Écoutez-moi, Donadieu !… Je n’approuve pas une minute les paroles de mon vieux camarade Wheil, vous n’en doutez pas… sans quoi, serais-je allé à vous ?… Il y a pourtant une impressionnante vérité dans ce qu’il proférait à l’instant… Ceci : on ne change pas un homme en cinq minutes !… Je vais vous faire sur moi-même une triste révélation qui vous atterrera peut-être.

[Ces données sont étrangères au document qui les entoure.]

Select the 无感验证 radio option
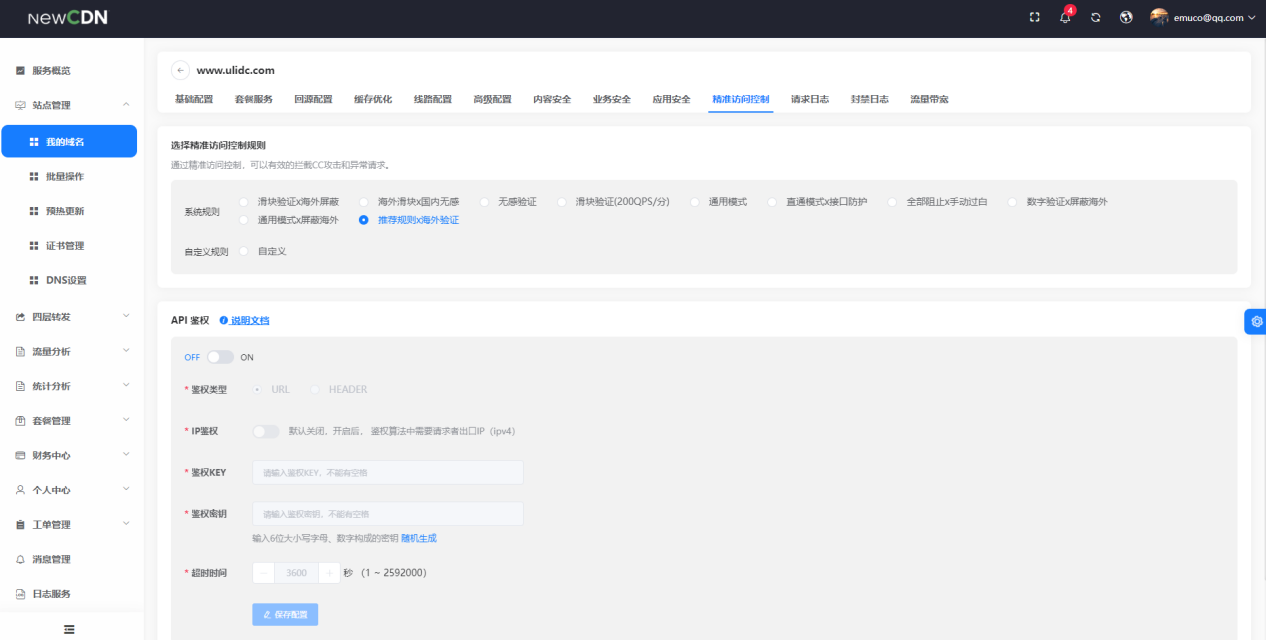The width and height of the screenshot is (1266, 640). click(x=485, y=202)
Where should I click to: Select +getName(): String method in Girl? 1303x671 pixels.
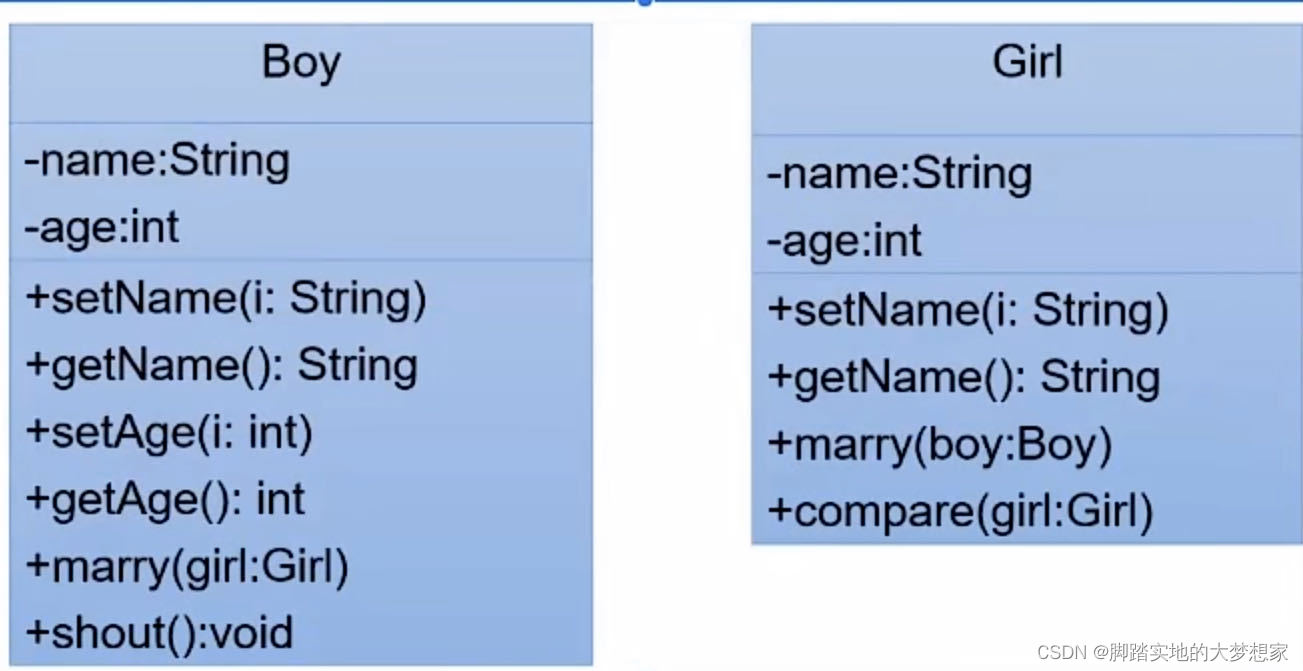point(963,378)
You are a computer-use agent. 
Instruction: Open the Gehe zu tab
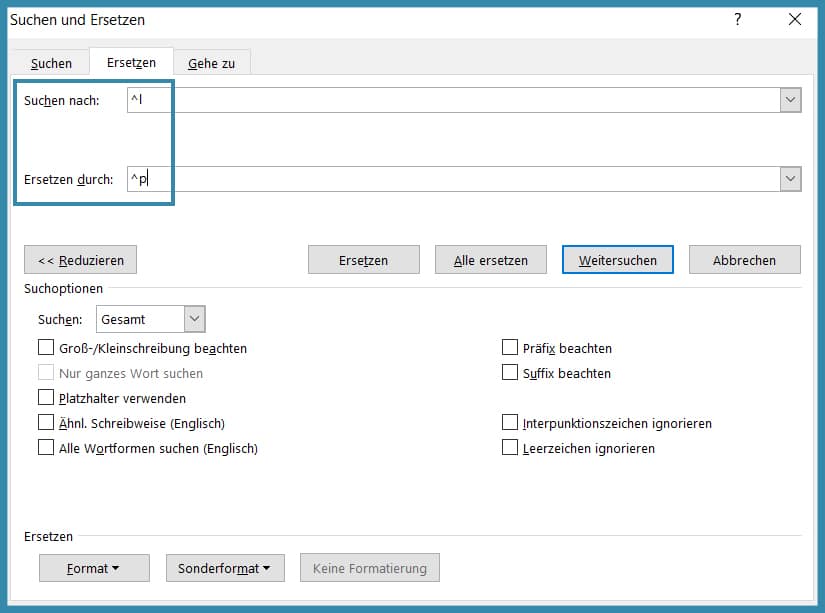pos(211,63)
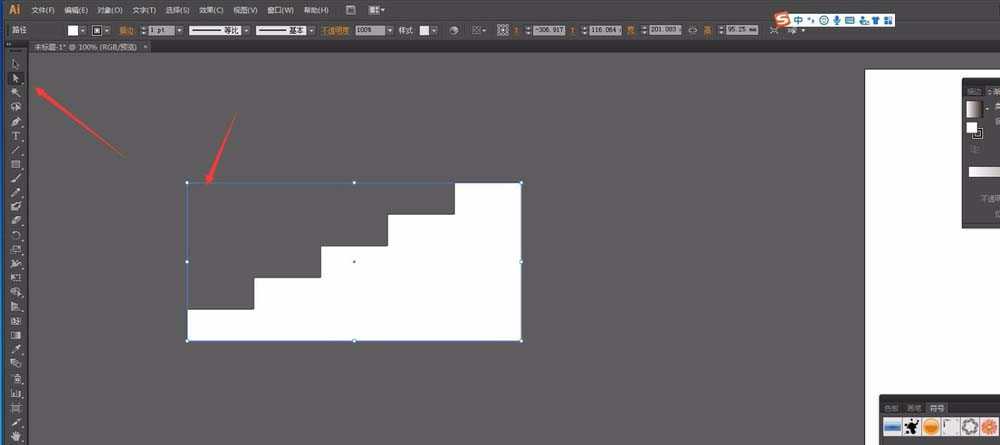Image resolution: width=1000 pixels, height=445 pixels.
Task: Toggle the constrain width and height link
Action: click(x=692, y=30)
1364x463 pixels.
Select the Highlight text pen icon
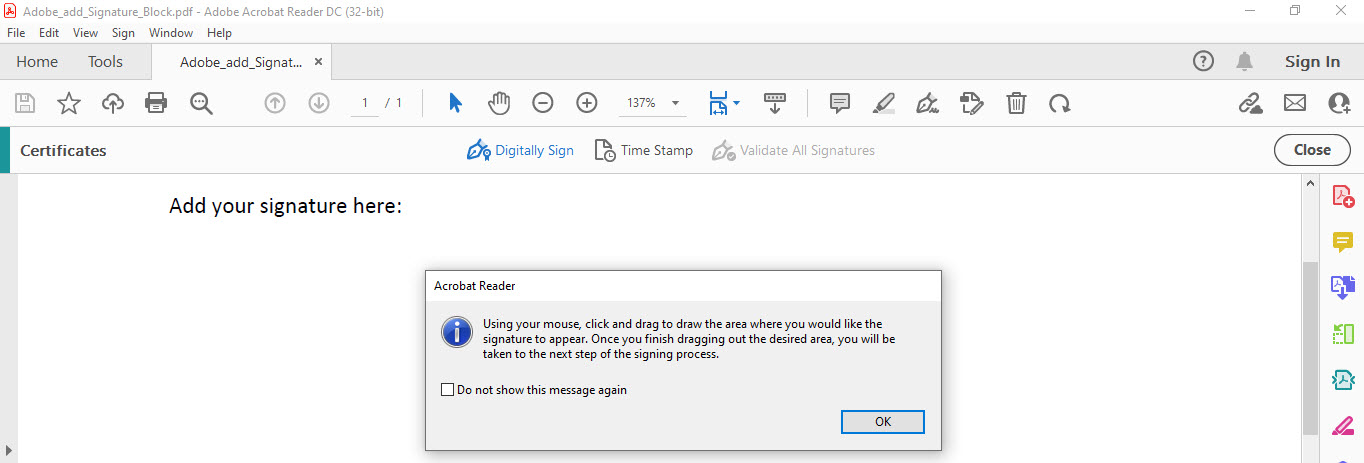[x=883, y=103]
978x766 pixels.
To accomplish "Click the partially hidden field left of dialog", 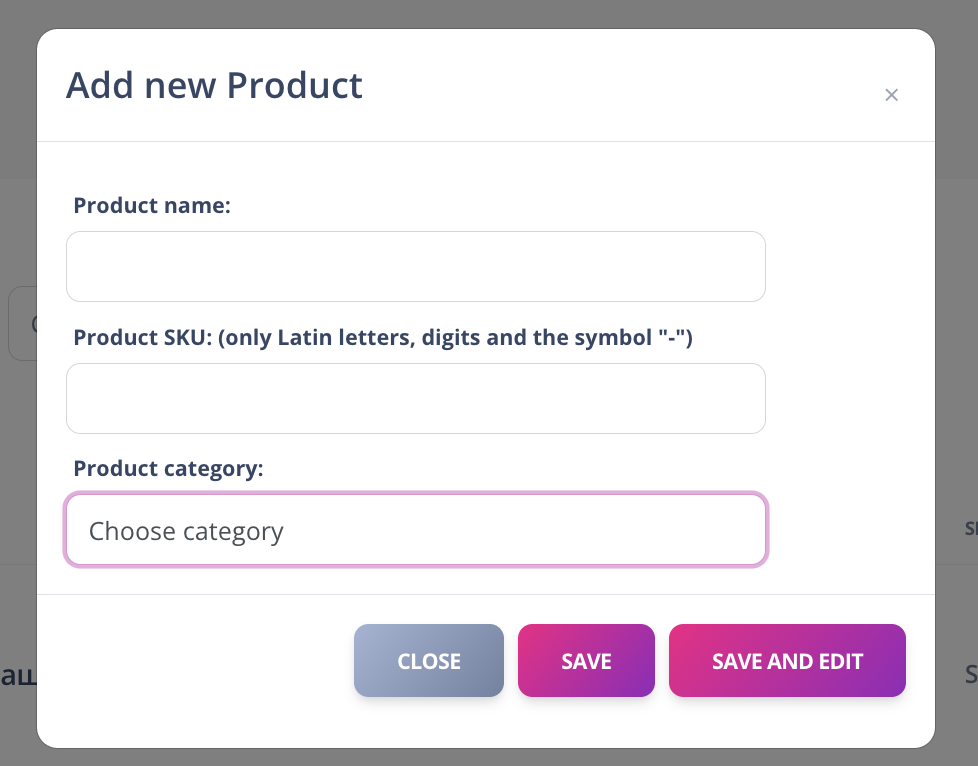I will coord(20,324).
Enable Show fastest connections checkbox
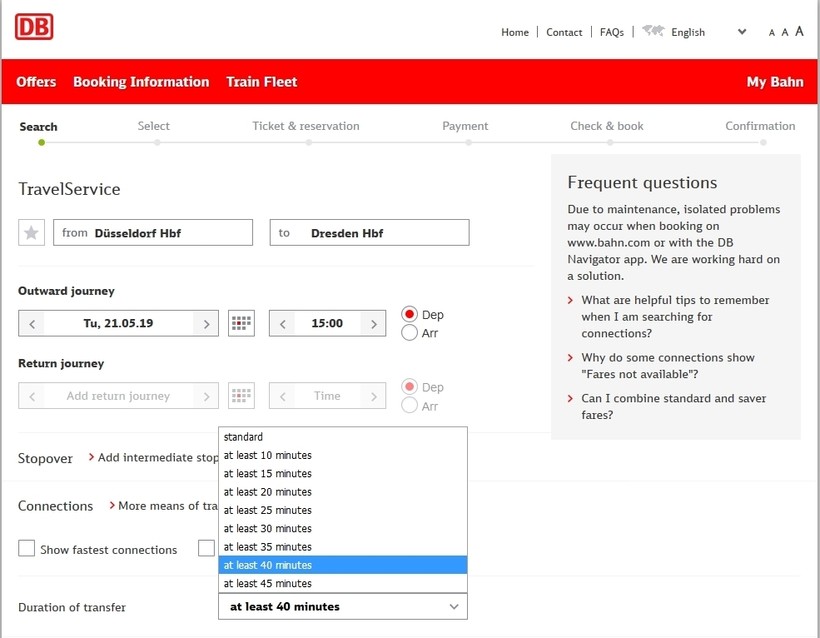Viewport: 820px width, 638px height. coord(27,548)
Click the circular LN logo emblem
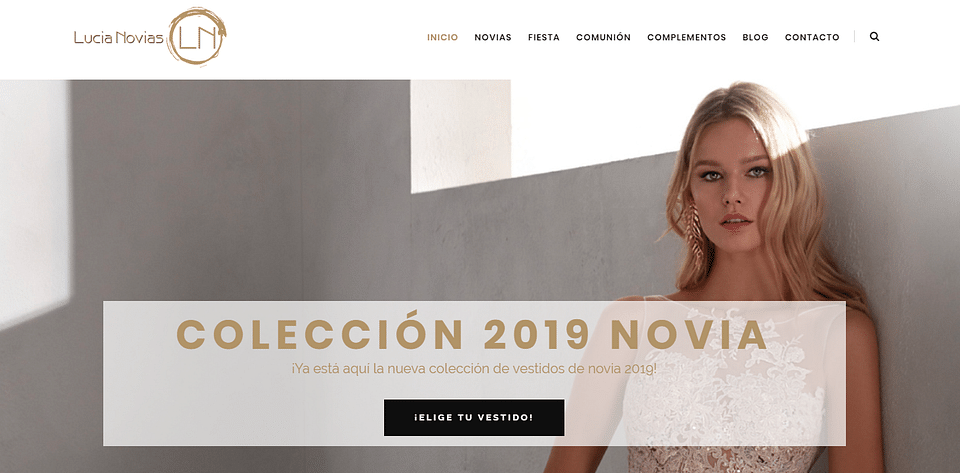This screenshot has height=473, width=960. pos(197,36)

Il y a deux parts en moi… Un libertaire qui hait les anciens mensonges sociaux, qui croit, comme vous, au renversement nécessaire des valeurs, aux solutions immédiatement exécutoires, à la refonte de l’organisme social, un qui adore le peuple, le peuple au grand cœur douloureux… qui éprouve l’envie furibonde de se dévouer à sa cause sacrée… oui !… Mais il y a aussi un vieux bourgeois en moi, qui ne se décide pas à mourir !… Je me méfie des oppressions collectives, de l’esclavage des partis !… Je suis un révolutionnaire, certes, mais épris de liberté… d’amour… et non de haine !…

WHEIL.

Et c’est tout autre chose… Tolstoï, mon cher ! Vous n’êtes pas l’homme de ces révolutionnaires-là !

DONADIEU.

On croit toujours ça !… Rien ne ressemble plus à un révolutionnaire qu’un autre révolutionnaire !…

WHEIL.

Dartès, vous resterez dans le vrai !

DONADIEU.

Officiel et légal !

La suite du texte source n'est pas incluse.